I have this confusion related to kernel svm. I read that with kernel svm the number of support vectors retained is large. That's why it is difficult to train and is time consuming. I didn't get this part why is it difficult to optimize. Ok I can say that noisy data requires large number of support vectors. But what does it have to do with the training time.

Also I was reading another article where they were trying to convert non linear SVM kernel to linear SVM kernel. In the case of linear kernel it is just the dot product of the original features themselves. But in the case of non linear one it is RBF and others. I didn't get what they mean by "manipulating the kernel matrix imposes significant computational bottle neck". As far as I know, the kernel matrix is static isn't it. For linear kernel it is just the dot product of the original features. In the case of RBF it is using the gaussian kernel. So I just need to calculate it once, then I am done isn't it. So what's the point of manipulating and the bottleneck thinkg

Support Vector Machine (SVM) (Cortes and Vap- nik, 1995) as the state-of-the-art classification algo- rithm has been widely applied in various scientific do- mains. The use of kernels allows the input samples to be mapped to a Reproducing Kernel Hilbert S- pace (RKHS), which is crucial to solving linearly non- separable problems. While kernel SVMs deliver the state-of-the-art results, the need to manipulate the k- ernel matrix imposes significant computational bottle- neck, making it difficult to scale up on large data.

1

1 Answers

3
votes

It's because the kernel matrix is a matrix that is N rows by N columns in size where N is the number of training samples. So imagine you have 500,000 training samples, then that would mean the matrix needs 500,000*500,000*8 bytes (1.81 terabytes) of RAM. This is huge and would require some kind of parallel computing cluster to deal with in any reasonable way. Not to mention the time it takes to compute each element. For example, if it took your computer 1 microsecond to compute 1 kernel evaluation then it would take 69.4 hours to compute the entire kernel matrix. For comparison, a good linear solver can handle a problem of this size in a few minutes or an hour on a regular desktop workstation. So that's why linear SVMs are preferred.

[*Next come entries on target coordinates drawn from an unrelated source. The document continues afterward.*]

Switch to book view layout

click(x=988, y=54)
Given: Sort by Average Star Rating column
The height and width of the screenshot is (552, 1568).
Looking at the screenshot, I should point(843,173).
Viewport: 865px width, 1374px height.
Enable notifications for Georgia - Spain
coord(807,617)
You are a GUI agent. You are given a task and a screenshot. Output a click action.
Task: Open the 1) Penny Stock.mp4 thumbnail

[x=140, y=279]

To understand why they are so much faster you have to take a step back and think about how these optimizers work. At the highest level you can think of them as searching for a function that gives the correct outputs on all the training samples. Moreover, most solvers are iterative in the sense that they have a current best guess at what this function should be and in each iteration they test it on the training data and see how good it is. Then they update the function in some way to improve it. They keep doing this until they find the best function.

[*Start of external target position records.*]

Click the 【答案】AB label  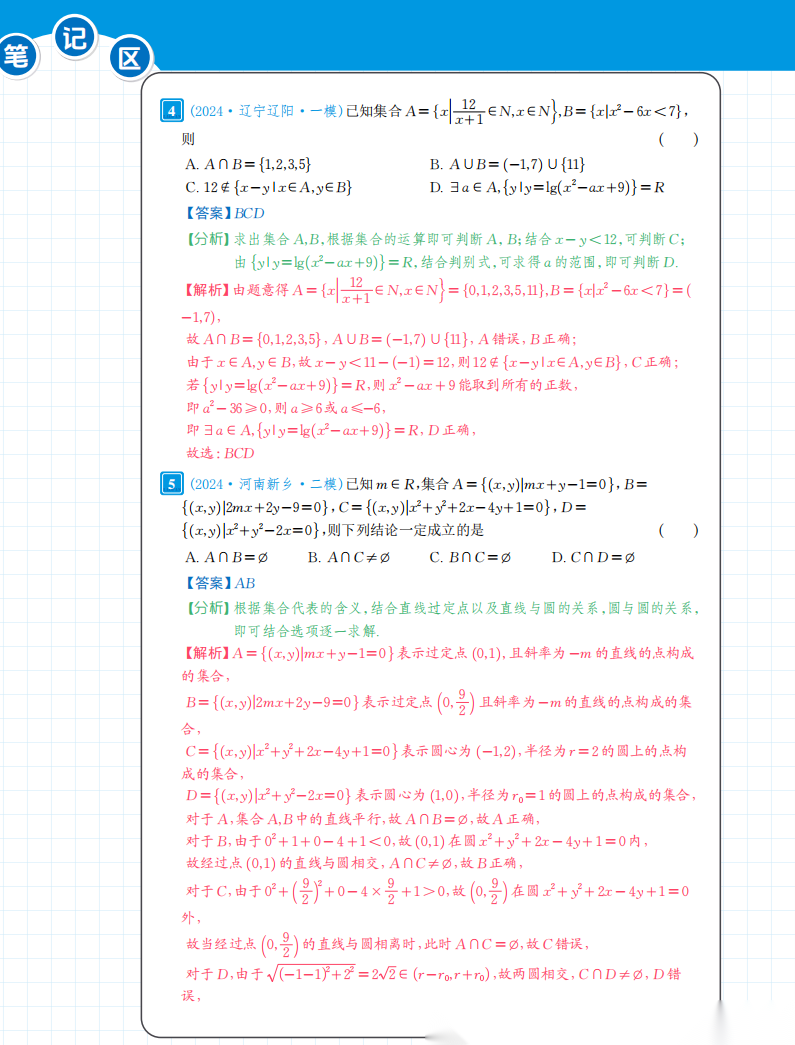coord(221,583)
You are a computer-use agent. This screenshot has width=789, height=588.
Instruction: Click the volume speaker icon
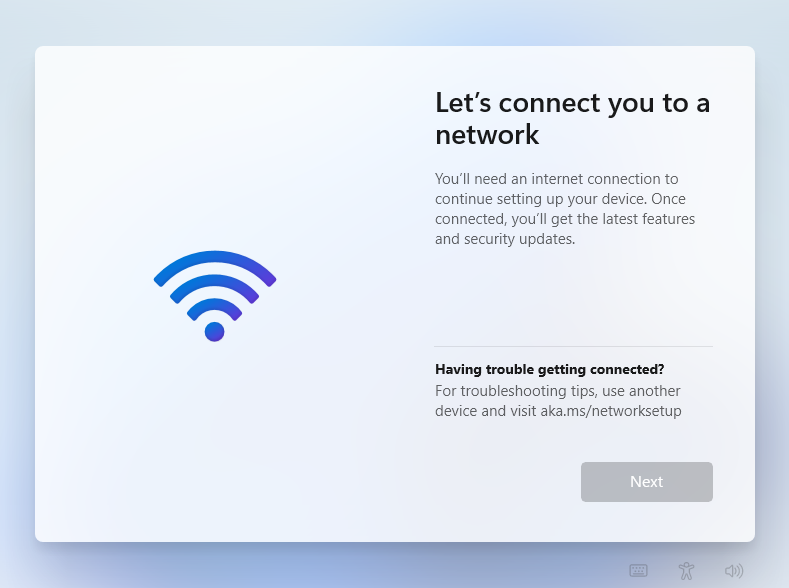(734, 570)
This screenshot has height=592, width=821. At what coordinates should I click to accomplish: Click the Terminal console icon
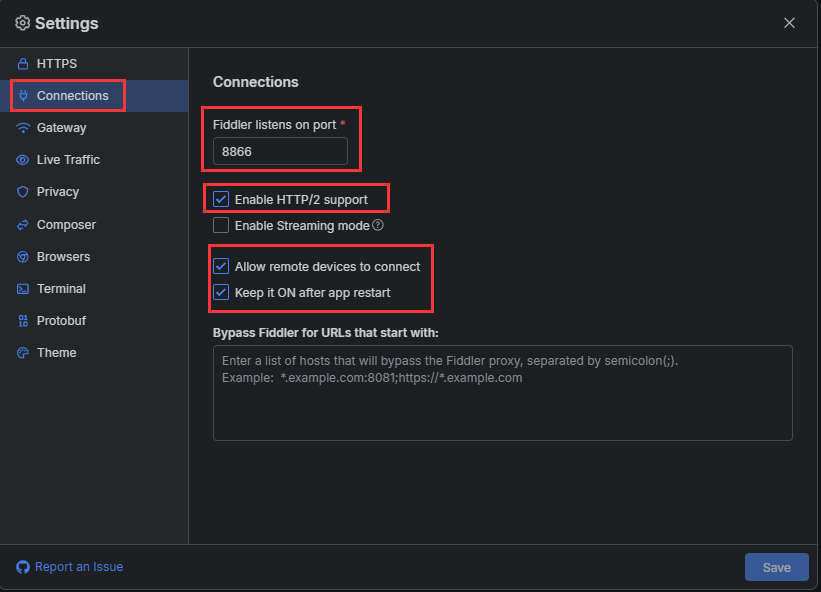point(23,289)
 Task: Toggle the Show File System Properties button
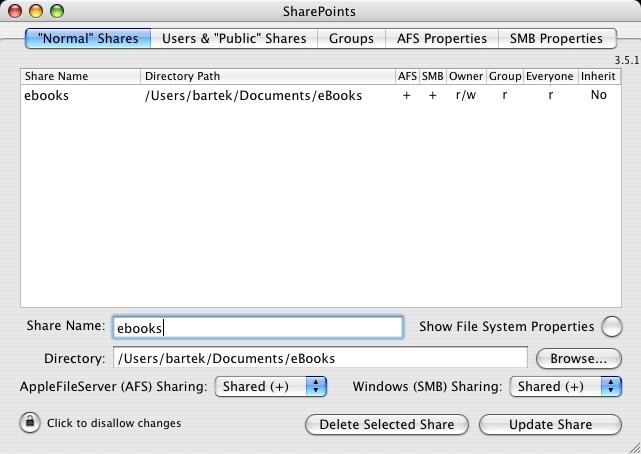612,326
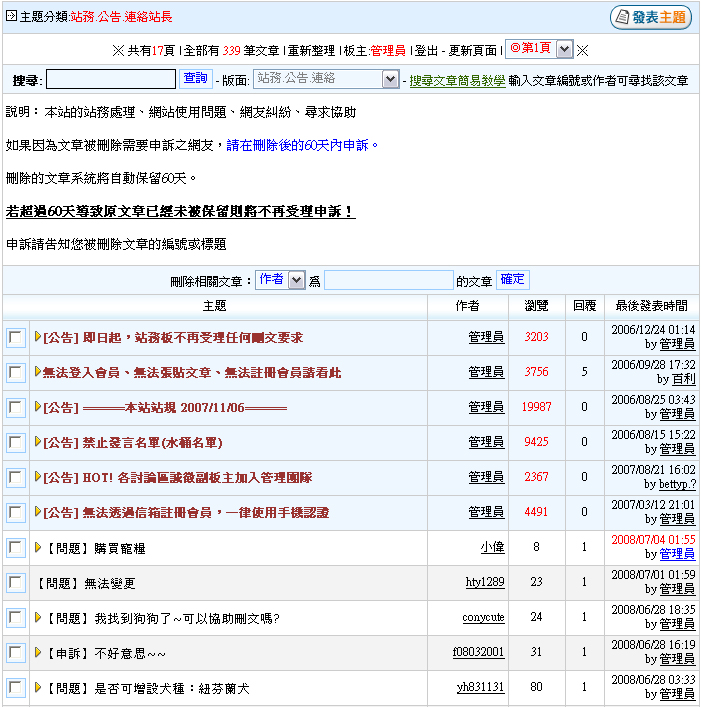Click arrow icon beside 購買寵糧 question thread
The width and height of the screenshot is (701, 707).
tap(38, 547)
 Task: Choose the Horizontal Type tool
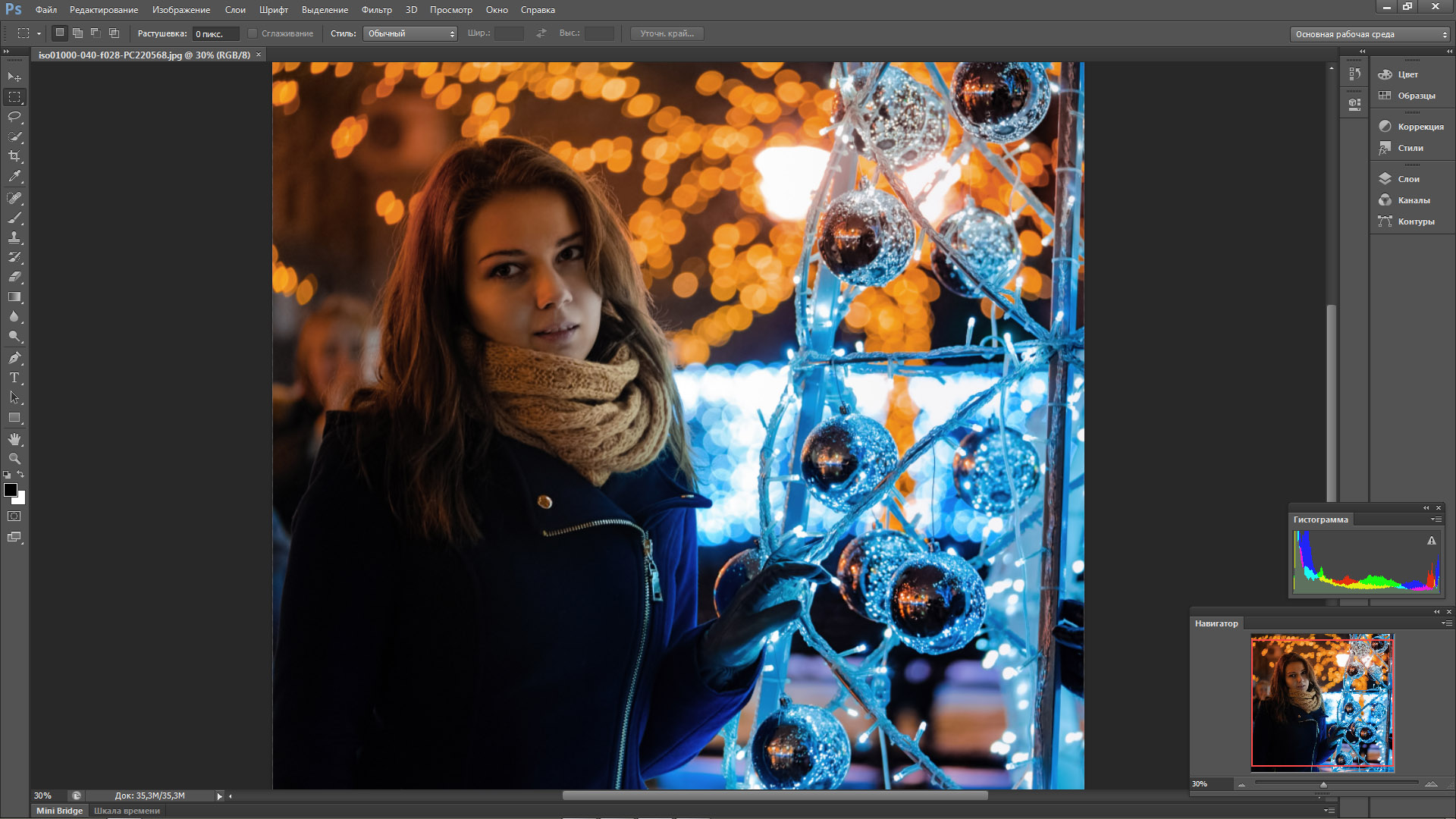[x=14, y=377]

Keeping this in mind, the main reason why linear solvers are so fast is because the function they are learning is just a dot product between a fixed size weight vector and a training sample. So in each iteration of the optimization it just needs to compute the dot product between the current weight vector and all the samples. This takes O(N) time, moreover, good solvers converge in just a few iterations regardless of how many training samples you have. So the working memory for the solver is just the memory required to store the single weight vector and all the training samples. This means the entire process takes only O(N) time and O(N) bytes of RAM.

A non-linear solver on the other hand is learning a function that is not just a dot product between a weight vector and a training sample. In this case, it is a function that is the sum of a bunch of kernel evaluations between a test sample and all the other training samples. So in this case, just evaluating the function you are learning against one training sample takes O(N) time. Therefore, to evaluate it against all training samples takes O(N^2) time. There have been all manner of clever tricks devised to try and keep the non-linear function compact to speed this up. But all of them are at least a little bit heuristic or approximate in some sense while good linear solvers find exact solutions. So that's part of the reason for the popularity of linear solvers.